- **Exercise requirements**:
Copy out again, unchanged, the listing below from the line that has "The width and height of the screenshot is (1086, 960)." through the line that has "Click the Resistenza".

- **Available data**:
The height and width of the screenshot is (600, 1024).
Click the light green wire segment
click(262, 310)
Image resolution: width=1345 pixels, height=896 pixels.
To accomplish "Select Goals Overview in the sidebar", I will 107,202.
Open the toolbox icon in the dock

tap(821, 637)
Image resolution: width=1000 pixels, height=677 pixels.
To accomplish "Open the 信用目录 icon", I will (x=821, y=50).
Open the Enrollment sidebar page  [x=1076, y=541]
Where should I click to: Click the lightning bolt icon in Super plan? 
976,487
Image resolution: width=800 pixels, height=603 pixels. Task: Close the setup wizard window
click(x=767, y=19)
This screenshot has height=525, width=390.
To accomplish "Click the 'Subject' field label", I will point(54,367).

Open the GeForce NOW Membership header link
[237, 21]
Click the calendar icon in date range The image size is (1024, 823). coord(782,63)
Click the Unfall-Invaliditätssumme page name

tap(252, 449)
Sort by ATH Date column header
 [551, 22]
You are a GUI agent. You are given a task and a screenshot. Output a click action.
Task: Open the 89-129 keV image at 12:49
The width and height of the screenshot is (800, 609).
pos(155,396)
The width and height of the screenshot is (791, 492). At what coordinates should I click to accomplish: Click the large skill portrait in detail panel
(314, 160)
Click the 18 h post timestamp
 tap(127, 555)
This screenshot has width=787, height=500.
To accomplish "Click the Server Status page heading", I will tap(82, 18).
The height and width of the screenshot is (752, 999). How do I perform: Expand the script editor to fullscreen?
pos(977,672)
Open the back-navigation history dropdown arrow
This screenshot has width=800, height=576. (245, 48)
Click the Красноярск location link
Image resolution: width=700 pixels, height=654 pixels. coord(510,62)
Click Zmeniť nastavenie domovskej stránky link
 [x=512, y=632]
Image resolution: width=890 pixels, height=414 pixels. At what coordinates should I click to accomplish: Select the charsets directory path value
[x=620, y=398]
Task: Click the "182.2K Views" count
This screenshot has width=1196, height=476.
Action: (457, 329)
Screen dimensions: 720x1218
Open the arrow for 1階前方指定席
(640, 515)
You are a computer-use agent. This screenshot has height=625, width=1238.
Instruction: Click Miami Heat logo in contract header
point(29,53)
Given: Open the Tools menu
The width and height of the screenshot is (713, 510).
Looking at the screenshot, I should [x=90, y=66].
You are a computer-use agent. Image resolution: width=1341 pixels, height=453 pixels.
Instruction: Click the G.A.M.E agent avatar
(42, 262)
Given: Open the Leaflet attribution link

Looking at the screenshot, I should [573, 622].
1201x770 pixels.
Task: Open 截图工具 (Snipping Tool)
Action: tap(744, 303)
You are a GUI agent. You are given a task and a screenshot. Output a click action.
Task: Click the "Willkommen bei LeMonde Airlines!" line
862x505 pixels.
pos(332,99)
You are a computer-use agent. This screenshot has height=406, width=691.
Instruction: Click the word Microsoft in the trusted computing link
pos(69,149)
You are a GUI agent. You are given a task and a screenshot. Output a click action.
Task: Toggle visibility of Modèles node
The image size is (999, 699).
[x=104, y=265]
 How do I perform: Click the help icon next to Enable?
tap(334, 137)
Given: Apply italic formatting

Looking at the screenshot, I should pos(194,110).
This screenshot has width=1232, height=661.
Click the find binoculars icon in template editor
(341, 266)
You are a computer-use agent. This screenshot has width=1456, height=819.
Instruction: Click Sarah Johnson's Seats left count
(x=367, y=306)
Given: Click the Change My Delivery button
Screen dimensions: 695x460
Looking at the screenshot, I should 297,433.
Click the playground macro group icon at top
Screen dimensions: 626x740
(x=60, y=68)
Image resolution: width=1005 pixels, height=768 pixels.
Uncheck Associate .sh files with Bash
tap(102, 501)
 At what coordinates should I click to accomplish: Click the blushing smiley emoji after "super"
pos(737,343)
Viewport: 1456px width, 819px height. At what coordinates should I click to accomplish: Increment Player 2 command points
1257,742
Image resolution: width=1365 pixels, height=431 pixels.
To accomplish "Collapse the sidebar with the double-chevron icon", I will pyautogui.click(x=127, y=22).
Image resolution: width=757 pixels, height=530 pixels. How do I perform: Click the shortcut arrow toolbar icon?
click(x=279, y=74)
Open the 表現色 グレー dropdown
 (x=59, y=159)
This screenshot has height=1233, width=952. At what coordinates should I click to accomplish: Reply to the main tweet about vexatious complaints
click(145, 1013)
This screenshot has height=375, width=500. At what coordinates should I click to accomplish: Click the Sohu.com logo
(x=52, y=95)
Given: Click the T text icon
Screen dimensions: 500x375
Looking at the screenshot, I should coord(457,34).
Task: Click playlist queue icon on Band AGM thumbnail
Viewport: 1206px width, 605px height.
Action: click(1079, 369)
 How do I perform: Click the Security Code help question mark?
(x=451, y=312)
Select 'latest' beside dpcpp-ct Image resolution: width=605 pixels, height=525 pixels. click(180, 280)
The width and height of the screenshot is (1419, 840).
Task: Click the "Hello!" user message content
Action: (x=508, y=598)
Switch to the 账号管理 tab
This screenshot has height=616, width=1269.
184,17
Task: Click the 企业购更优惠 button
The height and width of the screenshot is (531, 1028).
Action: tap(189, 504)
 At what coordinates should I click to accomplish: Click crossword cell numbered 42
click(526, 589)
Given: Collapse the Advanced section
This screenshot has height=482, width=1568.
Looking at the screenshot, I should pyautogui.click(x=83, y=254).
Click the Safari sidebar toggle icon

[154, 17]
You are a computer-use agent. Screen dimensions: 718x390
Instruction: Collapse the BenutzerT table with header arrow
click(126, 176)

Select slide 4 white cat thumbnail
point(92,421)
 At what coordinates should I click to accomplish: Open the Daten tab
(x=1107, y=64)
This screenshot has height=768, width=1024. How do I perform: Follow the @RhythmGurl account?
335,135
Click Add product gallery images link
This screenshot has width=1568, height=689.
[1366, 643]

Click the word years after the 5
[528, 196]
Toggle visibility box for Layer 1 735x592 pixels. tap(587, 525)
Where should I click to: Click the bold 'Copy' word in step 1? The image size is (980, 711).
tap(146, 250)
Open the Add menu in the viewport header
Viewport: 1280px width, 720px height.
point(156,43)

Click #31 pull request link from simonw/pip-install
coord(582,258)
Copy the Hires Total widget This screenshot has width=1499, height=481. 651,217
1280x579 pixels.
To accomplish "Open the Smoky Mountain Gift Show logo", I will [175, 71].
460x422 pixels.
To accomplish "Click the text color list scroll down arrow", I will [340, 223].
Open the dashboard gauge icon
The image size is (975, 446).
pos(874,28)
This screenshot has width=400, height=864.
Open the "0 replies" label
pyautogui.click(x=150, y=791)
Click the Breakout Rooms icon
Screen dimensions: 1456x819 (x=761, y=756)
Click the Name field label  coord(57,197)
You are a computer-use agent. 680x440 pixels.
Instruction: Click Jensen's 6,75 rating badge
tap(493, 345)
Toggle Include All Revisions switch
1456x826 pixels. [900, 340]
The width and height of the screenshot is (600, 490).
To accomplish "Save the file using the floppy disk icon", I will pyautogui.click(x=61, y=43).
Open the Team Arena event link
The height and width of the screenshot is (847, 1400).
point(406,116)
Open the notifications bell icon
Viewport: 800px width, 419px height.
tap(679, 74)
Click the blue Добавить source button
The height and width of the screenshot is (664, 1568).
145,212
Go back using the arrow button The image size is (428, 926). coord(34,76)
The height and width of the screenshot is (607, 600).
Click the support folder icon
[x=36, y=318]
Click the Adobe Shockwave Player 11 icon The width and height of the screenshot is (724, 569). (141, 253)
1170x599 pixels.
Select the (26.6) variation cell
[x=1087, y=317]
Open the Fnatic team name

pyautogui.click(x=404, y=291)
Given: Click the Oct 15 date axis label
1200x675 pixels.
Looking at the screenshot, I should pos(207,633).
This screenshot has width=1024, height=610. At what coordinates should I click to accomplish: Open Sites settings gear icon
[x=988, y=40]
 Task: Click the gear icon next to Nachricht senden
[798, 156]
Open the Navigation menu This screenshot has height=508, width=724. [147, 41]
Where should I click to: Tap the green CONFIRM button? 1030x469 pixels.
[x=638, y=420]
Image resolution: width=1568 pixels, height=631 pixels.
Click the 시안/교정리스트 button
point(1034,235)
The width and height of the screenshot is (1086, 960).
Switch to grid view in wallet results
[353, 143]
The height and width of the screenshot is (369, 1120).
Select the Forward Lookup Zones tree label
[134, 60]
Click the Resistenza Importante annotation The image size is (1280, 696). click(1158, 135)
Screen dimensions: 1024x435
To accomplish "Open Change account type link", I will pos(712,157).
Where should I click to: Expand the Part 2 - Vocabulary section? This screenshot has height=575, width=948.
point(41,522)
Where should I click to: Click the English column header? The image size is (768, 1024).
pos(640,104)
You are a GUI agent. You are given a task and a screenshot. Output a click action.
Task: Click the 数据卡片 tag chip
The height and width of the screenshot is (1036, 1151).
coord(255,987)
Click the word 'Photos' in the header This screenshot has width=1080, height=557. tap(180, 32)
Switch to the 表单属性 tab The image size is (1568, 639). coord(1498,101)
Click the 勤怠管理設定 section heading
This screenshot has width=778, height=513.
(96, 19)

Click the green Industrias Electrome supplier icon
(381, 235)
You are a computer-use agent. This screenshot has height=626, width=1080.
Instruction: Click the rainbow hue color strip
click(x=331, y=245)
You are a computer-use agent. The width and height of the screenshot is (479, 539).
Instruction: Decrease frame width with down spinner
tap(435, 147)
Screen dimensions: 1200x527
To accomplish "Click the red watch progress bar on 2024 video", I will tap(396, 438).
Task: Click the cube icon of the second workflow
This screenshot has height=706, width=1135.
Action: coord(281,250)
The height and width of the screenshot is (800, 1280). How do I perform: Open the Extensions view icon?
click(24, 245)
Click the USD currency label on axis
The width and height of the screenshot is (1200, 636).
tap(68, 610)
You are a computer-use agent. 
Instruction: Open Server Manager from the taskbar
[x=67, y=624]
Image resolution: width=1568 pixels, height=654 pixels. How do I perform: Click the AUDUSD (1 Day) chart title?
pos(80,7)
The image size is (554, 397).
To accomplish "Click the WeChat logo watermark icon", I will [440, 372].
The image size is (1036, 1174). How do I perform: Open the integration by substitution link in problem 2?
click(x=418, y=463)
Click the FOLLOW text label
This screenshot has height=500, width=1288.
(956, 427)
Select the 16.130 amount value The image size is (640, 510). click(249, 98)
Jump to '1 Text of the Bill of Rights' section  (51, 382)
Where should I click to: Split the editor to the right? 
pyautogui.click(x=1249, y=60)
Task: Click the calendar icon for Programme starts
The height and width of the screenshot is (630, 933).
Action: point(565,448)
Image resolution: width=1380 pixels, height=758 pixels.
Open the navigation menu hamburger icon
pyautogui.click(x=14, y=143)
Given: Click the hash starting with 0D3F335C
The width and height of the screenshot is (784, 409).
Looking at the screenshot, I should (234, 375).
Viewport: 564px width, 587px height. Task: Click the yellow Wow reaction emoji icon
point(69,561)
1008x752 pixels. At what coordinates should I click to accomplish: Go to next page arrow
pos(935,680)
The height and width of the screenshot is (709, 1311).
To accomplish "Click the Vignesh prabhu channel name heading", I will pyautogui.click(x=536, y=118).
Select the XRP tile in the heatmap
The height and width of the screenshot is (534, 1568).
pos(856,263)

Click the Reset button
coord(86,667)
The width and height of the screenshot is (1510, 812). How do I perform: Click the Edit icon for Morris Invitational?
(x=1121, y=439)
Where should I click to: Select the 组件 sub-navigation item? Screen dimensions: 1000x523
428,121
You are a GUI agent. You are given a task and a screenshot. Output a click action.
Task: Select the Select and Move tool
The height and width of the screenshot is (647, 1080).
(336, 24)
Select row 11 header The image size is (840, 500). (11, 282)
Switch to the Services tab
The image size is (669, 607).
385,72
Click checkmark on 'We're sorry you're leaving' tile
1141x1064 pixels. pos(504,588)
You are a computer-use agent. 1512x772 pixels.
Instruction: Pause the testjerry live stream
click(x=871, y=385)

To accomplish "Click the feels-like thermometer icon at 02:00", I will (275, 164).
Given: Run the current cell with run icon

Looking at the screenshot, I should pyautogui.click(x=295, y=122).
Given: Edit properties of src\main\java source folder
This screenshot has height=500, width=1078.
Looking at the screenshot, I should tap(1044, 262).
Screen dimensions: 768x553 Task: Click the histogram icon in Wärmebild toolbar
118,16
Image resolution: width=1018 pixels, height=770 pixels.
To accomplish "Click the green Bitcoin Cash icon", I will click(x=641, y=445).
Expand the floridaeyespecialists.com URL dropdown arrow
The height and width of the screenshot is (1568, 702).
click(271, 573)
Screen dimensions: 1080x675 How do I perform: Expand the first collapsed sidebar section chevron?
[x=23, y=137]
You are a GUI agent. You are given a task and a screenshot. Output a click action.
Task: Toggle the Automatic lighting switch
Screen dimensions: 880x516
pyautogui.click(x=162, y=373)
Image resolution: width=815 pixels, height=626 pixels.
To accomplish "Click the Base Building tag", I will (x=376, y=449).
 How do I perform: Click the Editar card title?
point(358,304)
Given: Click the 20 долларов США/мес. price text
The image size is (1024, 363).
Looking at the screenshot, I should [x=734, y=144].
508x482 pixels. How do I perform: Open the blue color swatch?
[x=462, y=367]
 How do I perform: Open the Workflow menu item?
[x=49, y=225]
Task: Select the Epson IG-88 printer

- **Solution to this problem**:
The width and height of the screenshot is (1086, 960).
Switch to grid view in wallet results
[353, 143]
The height and width of the screenshot is (369, 1120).
Select the Forward Lookup Zones tree label
[134, 60]
Click the Resistenza Importante annotation The image size is (1280, 696). click(1158, 135)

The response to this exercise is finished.